* [Documento di origine]:
La prevenzione nelle scuole


Grafico 2 Sviluppo delle politiche scolastiche

Grafico 2

Nota bene:

Belgio germanofono = sporadiche.

Fonte: punti focali nazionali Reitox.

stampa


In tutti gli Stati membri le scuole sono considerate l’ambiente principe della prevenzione universale; l’enfasi data alla prevenzione nelle scuole nelle strategie nazionali e nell’attuazione strutturata di questo approccio è cresciuta notevolmente. Questo interesse si riflette nell’espansione delle politiche in materia di droga nelle scuole (Grafico 2) e nello sviluppo di specifici programmi modulari di prevenzione della droga per le scuole nonché nel miglioramento della formazione degli insegnanti.

Rispetto al passato sono più numerosi i paesi che hanno introdotto (la Danimarca, che ha adottato il suo primo programma di sviluppo personale orientato alla scuola), ampliato (la Germania) o stanno pianificando (Francia e Italia, nell’ambito delle rispettive strategie nazionali) programmi preventivi più strutturati. Per esempio, nel 2003 sono stati messi in atto programmi di prevenzione nel 60% delle scuole polacche.

* [Dati forniti]:
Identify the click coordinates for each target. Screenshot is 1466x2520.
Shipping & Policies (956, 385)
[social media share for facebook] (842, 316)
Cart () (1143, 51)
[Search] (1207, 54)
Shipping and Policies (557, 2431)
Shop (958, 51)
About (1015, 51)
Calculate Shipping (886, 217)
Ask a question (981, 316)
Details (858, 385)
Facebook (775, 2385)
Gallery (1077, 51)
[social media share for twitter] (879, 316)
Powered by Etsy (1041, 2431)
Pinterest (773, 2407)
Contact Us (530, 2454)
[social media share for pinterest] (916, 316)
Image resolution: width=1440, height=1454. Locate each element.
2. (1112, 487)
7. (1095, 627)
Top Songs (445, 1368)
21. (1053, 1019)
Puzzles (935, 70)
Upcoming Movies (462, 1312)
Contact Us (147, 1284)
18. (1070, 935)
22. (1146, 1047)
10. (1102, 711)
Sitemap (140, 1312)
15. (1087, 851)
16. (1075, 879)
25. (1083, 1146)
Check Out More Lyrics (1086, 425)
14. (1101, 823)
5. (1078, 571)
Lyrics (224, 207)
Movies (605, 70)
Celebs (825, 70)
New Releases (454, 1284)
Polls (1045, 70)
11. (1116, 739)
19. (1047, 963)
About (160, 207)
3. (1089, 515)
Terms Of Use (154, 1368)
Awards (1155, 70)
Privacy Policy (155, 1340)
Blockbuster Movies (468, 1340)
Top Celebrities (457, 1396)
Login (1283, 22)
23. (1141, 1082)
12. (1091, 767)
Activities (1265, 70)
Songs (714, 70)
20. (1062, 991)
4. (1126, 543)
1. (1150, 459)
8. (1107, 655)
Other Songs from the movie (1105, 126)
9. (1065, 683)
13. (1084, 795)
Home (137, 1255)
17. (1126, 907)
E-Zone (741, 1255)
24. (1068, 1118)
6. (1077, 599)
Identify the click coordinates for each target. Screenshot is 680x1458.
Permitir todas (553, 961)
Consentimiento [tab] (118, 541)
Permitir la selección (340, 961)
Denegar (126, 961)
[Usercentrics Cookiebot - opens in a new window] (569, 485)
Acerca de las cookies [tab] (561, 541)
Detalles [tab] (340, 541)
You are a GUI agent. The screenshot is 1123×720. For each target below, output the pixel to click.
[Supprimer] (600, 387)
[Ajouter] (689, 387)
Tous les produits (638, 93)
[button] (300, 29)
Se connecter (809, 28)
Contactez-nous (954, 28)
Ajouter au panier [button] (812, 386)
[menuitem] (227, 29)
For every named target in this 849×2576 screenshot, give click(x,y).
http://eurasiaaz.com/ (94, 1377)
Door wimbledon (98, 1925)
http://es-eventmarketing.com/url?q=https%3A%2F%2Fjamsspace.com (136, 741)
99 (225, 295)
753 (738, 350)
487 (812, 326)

* [Compito da svolgere]:
Risponda alle seguenti domande sul documento relativo alla prevenzione nelle scuole:
(a) In quale percentuale di scuole polacche sono stati messi in atto programmi di prevenzione nel 2003?
(b) Quale paese ha adottato il suo primo programma di sviluppo personale orientato alla scuola?
(c) Quale fonte è indicata per il Grafico 2?
I record non sono necessari per svolgere il compito.

* [Risposta al compito]:
(a) Nel 60% delle scuole polacche.
(b) La Danimarca.
(c) I punti focali nazionali Reitox.